Respect to General Lee.

The march was devoid of interest, except repeated cheering and waving of handkerchiefs, until the parade reached the Lee monument. Here the colors were dipped, the infantry came to a carry, and then a reverse, the veterans, the cavalry, and the artillery also saluted, and the bands played dirges. After leaving this point the column broke into a rout step, which was continued to the site of the Hill monument, where the different organizations were assigned positions.

The actual ceremonies of the unveiling occupied about an hour and ten minutes; and, save for the dust, the crowd suffered very little inconvenience, as a delightful breeze was blowing all the time.

March through the streets.

A splendid parade of military and Veterans viewed by an enthusiastic throng.

There was an unusually large crowd of visitors in the city, and as their numbers were greatly augmented by the military and veterans from various portions of the State, the streets were thronged from early morn till late at night. The hotels were packed, and every train added to the multitude, which seemed to grow as the hours wore on. Broad street, especially in the neghborhood of the Regimental Armory, was literally jammed in the early part of the morning, and for several squares around the thoroughfares were almost blockaded.

Most of the visiting military reached here on Sunday, and as the various organizations arrived they were met at the depots by the local volunteers and escorted to their quarters. Throughout the Sabbath, and even until 9 or 10 o'clock yesterday morning the [355] armory was like a bee-hive, and hundreds of men were pouring back and forth, while a crowd was constantly in front of the building. Guards were posted at the doors to keep back the public, and these were on duty from early Sunday morning until the troops formed in line yesterday.
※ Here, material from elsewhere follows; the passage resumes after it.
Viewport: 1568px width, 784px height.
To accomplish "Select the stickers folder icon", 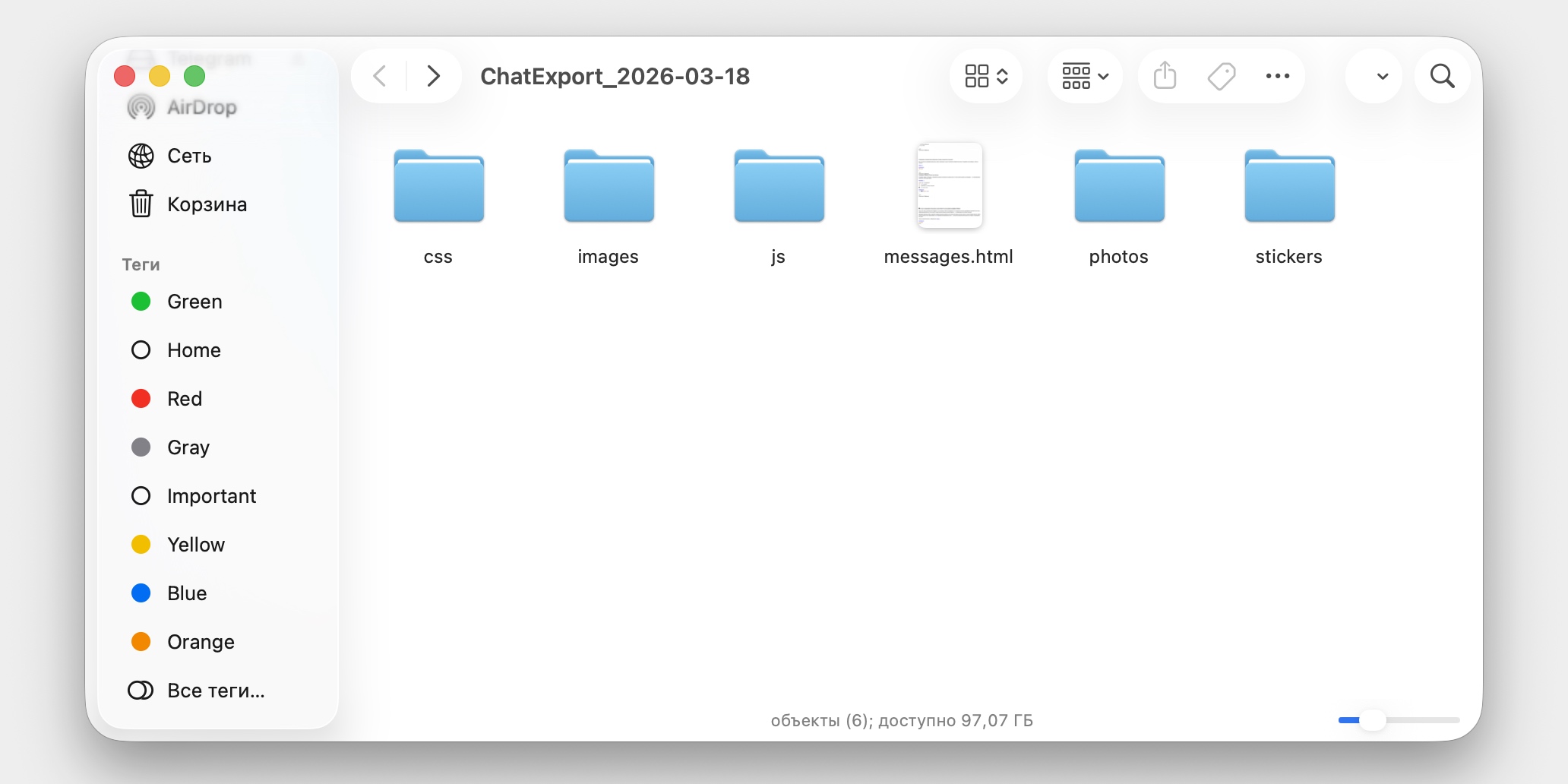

The visiting soldier boys were evidently enjoying themselves as much as possible, and before the column moved they could be seen scattered about in every direction.

Crowds on the street.

The parade, which was one of the leading features of the day, was the finest display of military and veterans seen in this city since the Lee monument unveiling, and attracted universal attention. Thousands of people lined the streets from the Capitol square, where the various organizations began to fall in, up to the Lee-Monument grounds. The porches and verandas along the route were crowded with pretty girls, who cheered and waved their handkerchiefs to the troops as they passed.

A few minutes after 9 o'clock the formation of the magnificent column was commenced, and the various companies, troops and batteries began falling in. Broad street from Fifth to Ninth, and Marshall from the Armory to Ninth fairly swarmed with soldiery, and the thoroughfares looked as if the city had been besieged by a mighty invading host. The flash of the musketry and the gleaming of the cavalry and artillery sabres were truly an inspiring sight, which was rendered still more imposing by the appearance of the veterans, nearly all of whom wore the Confederate gray. Hundreds of badges with the colors of the Lost Cause were sold upon the streets, and many of these were worn upon the coat lapels of those who marched in the long line.
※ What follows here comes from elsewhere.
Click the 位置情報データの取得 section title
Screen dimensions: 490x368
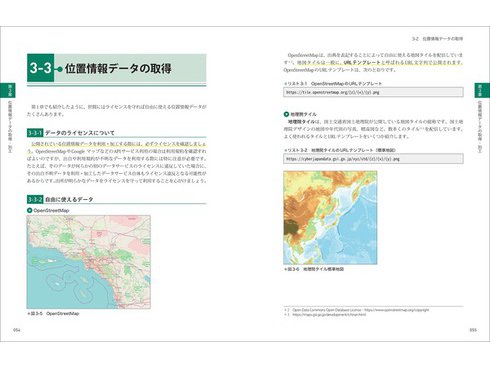pos(118,68)
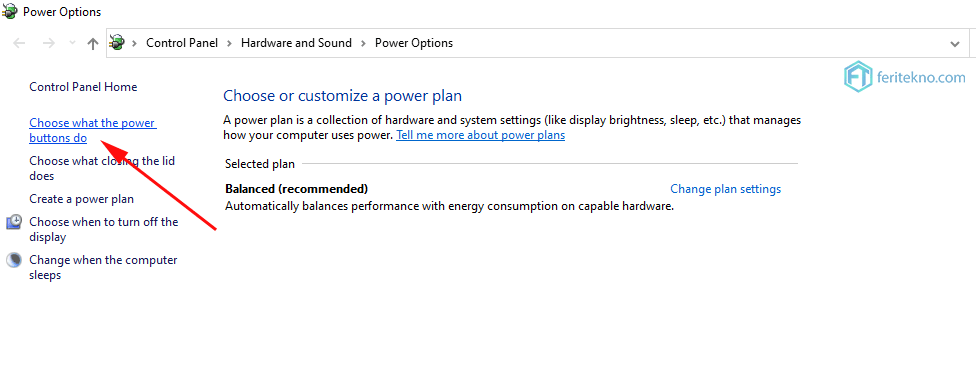Go up one level with the up arrow

click(x=93, y=43)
The arrangements for the formation of the procession had been made with great care and precision, but some little difficulty was experienced in getting the various organizations in exactly the right places. The column was, therefore, a trifle late moving. The order to ‘forward, march!’ was given a few minutes before 11 o'clock. Grace street from Ninth to Fifth, the first part of the route, was literally jammed with men, women, and children, and the greatest enthusiasm prevailed when the procession started amidst the strains of inspiring music and the hurrahs of the multitude.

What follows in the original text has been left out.